Task brief » Rewrite the data below with "Viewport" changed to "Window" everywhere, keeping every other word as it is.

□ □ □ □

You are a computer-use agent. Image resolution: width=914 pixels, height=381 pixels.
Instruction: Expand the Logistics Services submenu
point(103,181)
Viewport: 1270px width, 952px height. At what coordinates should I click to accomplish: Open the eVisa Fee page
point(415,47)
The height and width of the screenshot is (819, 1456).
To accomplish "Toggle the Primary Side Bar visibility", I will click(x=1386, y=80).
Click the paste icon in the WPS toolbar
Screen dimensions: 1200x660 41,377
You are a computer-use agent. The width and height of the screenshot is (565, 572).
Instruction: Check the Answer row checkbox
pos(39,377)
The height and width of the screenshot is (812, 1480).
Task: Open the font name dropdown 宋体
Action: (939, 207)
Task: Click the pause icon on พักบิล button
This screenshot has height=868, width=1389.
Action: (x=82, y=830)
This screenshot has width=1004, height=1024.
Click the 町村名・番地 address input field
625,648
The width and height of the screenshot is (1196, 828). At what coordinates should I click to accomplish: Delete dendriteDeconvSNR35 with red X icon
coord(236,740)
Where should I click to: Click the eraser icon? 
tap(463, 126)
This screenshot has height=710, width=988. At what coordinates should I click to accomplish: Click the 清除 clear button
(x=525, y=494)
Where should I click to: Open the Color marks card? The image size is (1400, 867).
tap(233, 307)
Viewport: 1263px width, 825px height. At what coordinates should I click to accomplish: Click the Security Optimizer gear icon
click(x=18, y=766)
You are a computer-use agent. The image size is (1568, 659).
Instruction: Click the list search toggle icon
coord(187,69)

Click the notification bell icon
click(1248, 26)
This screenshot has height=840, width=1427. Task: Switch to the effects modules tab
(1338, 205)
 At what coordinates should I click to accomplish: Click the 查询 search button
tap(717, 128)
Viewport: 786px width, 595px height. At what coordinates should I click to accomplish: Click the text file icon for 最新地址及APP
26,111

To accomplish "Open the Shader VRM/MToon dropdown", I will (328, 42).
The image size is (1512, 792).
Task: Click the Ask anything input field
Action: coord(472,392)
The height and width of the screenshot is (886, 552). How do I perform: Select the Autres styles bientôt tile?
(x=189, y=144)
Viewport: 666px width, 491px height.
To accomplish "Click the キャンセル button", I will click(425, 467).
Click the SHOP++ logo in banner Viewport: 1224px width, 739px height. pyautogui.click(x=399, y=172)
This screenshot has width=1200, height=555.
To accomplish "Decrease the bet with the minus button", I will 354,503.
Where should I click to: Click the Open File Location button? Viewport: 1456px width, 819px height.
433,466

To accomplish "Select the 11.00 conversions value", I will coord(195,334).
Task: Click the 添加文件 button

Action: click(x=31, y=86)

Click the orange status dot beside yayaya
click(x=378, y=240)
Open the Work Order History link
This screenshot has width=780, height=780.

□ □ □ □

Solution to this task »
You are a computer-use agent. Image resolution: width=914 pixels, height=381 pixels.
Instruction: Expand the Logistics Services submenu
point(103,181)
Window: 1270px width, 952px height. At what coordinates should I click to accomplish: Open the eVisa Fee page
point(415,47)
The height and width of the screenshot is (819, 1456).
To accomplish "Toggle the Primary Side Bar visibility", I will click(x=1386, y=80).
Click the paste icon in the WPS toolbar
Screen dimensions: 1200x660 41,377
You are a computer-use agent. The width and height of the screenshot is (565, 572).
Instruction: Check the Answer row checkbox
pos(39,377)
The height and width of the screenshot is (812, 1480).
Task: Open the font name dropdown 宋体
Action: (939, 207)
Task: Click the pause icon on พักบิล button
This screenshot has height=868, width=1389.
Action: (x=82, y=830)
This screenshot has width=1004, height=1024.
Click the 町村名・番地 address input field
625,648
The width and height of the screenshot is (1196, 828). At what coordinates should I click to accomplish: Delete dendriteDeconvSNR35 with red X icon
coord(236,740)
Where should I click to: Click the eraser icon? 
tap(463, 126)
This screenshot has height=710, width=988. At what coordinates should I click to accomplish: Click the 清除 clear button
(x=525, y=494)
Where should I click to: Open the Color marks card? The image size is (1400, 867).
tap(233, 307)
Window: 1263px width, 825px height. At what coordinates should I click to accomplish: Click the Security Optimizer gear icon
click(x=18, y=766)
You are a computer-use agent. The image size is (1568, 659).
Instruction: Click the list search toggle icon
coord(187,69)

Click the notification bell icon
click(1248, 26)
This screenshot has height=840, width=1427. Task: Switch to the effects modules tab
(1338, 205)
 At what coordinates should I click to accomplish: Click the 查询 search button
tap(717, 128)
Window: 786px width, 595px height. At what coordinates should I click to accomplish: Click the text file icon for 最新地址及APP
26,111

To accomplish "Open the Shader VRM/MToon dropdown", I will (328, 42).
The image size is (1512, 792).
Task: Click the Ask anything input field
Action: coord(472,392)
The height and width of the screenshot is (886, 552). How do I perform: Select the Autres styles bientôt tile?
(x=189, y=144)
Window: 666px width, 491px height.
To accomplish "Click the キャンセル button", I will click(425, 467).
Click the SHOP++ logo in banner Window: 1224px width, 739px height. pyautogui.click(x=399, y=172)
This screenshot has width=1200, height=555.
To accomplish "Decrease the bet with the minus button", I will 354,503.
Where should I click to: Click the Open File Location button? Window: 1456px width, 819px height.
433,466

To accomplish "Select the 11.00 conversions value", I will coord(195,334).
Task: Click the 添加文件 button

Action: click(x=31, y=86)

Click the orange status dot beside yayaya
click(x=378, y=240)
Open the Work Order History link
This screenshot has width=780, height=780.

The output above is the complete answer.